Prabowo Ungkap Krisis sebagai Anugerah Terselubung (blessing in disguise)

JAKARTA | INTIP24 News – Presiden RI Prabowo Subianto menegaskan peran strategis Danantara dalam memperkuat ketahanan ekonomi nasional, utamanya di tengah situasi global yang diwarnai berbagai krisis. Hal tersebut disampaikan dalam sambutannya pada acara tasyakuran Hari Ulang Tahun (HUT) ke-1 Danantara Indonesia yang digelar di Wisma Danantara, pada Rabu, 11 Maret 2026.

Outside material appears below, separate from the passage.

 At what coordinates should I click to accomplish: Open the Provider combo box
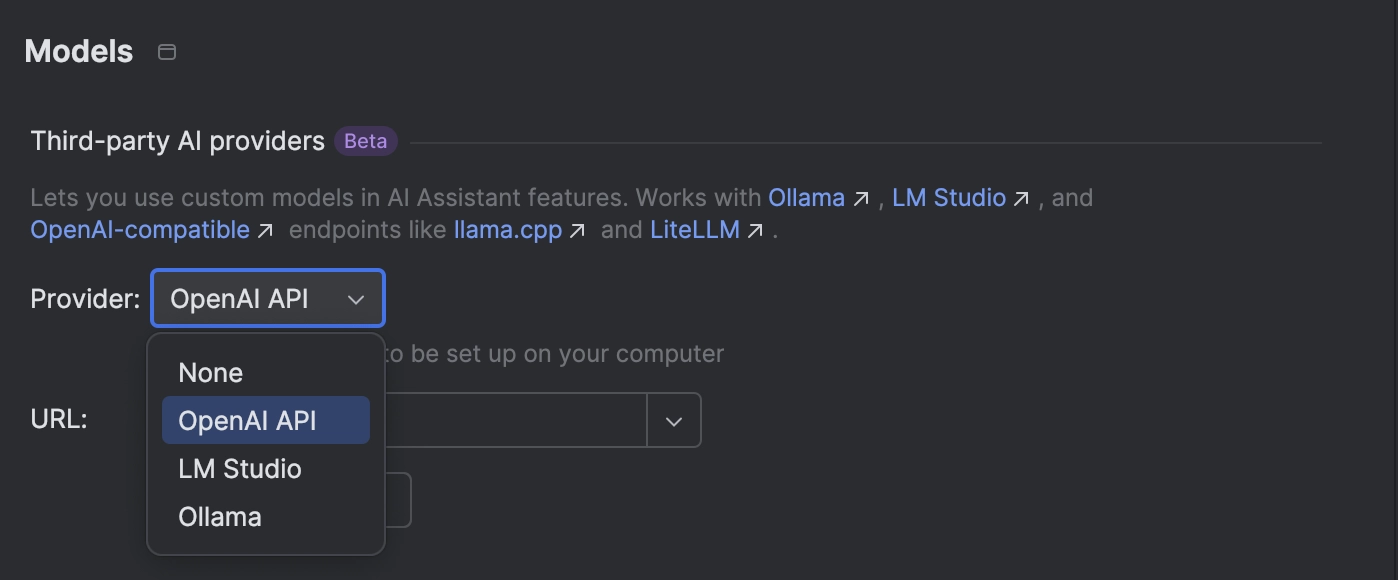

“Saudara-saudara ini semakin mendesak, karena kita lihat dunia sekarang penuh ketidakpastian, terjadi di mana-mana, krisis. Tapi saudara-saudara, krisis selalu menghasilkan peluang, krisis adalah ujian, krisis adalah batu loncatan. Yang kuat akan selamat, yang tidak kuat akan terus menderita. Ini pelajaran sejarah,”ucap Presiden.

Dalam kesempatan tersebut, Kepala Negara optimistis bahwa Indonesia dengan kekayaan sumber daya alam yang besar mampu menghadapi tantangan global.

Lebih lanjut, Presiden Prabowo menilai hal tersebut merupakan kekuatan dalam menjaga stabilitas dan ketahanan ekonomi nasional.

Bacaan Lainnya

“Saya yakin dan percaya bangsa Indonesia diberi kekayaan alam yang luar biasa, dan kita mampu keluar dari krisis ini. Kita akan keluar dari krisis ini semakin kuat. Krisis ini menurut saya adalah suatu blessing in disguise,” jelasnya

Prabowo memaparkan, krisis selalu menghasilkan peluang. Di satu sisi, krisis adalah ujian. Namun di sisi lain, krisis menurutnya adalah batu loncatan. “Yang kuat akan selamat, yang tidak kuat akan terus menderita. Ini pelajaran sejarah,” tutur dia.

Ketua Umum Partai Gerindra ini mempercayai bahwa bangsa Indonesia diberi kekayaan alam yang luar biasa dan mampu keluar dari krisis. Dia berujar, krisis memacu Indonesia untuk mempercepat swasembada pangan maupun swasembada energi.

Prabowo mengklaim, rencana swasembada pangan Indonesia sudah tercapai sebagian. Salah satunya adalah Indonesia diklaim mampu memenuhi kebutuhan beras dalam negeri tanpa perlu impor.

Sementara itu, swasembada energi ditargetkan bisa dicapai dalam empat tahun ke depan. Prabowo mengatakan bakal menggodok elektrifikasi wilayah Indonesia.

Ia pun menegaskan krisis dunia memaksa Indonesia untuk melakukan akselerasi. Dia berujar, Indonesia memiliki banyak alternatif. Makanya, dia meyakini Indonesia bisa mengatasi masalah-masalah yang ada.

“Kita punya kelapa sawit yang sangat banyak. Kita punya nanti singkong yang cukup. Kita bisa dapat BBM dari jagung, dari tebu. Saudara-saudara, kita punya geothermal yang sangat besar, kalau tidak salah kedua cadangan terbesar di dunia, yang belum dieksploitasi sepenuhnya,” ucapnya.